■ Exercise goal: When you reach the line containing "Browse for the 2D データ input dataset" in the entries below, please begin setting down lines exactly, stop only after the last one, and add nothing else.

■ Provided records:
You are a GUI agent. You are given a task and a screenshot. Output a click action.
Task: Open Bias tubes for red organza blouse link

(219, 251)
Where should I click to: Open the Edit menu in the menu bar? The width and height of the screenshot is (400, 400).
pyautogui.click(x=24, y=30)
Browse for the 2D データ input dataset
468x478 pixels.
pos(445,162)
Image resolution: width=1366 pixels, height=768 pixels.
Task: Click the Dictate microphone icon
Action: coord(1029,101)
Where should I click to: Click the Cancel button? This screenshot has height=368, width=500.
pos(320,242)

■ Expected answer:
Browse for the 2D データ input dataset
468x478 pixels.
pos(445,162)
Image resolution: width=1366 pixels, height=768 pixels.
Task: Click the Dictate microphone icon
Action: coord(1029,101)
Where should I click to: Click the Cancel button? This screenshot has height=368, width=500.
pos(320,242)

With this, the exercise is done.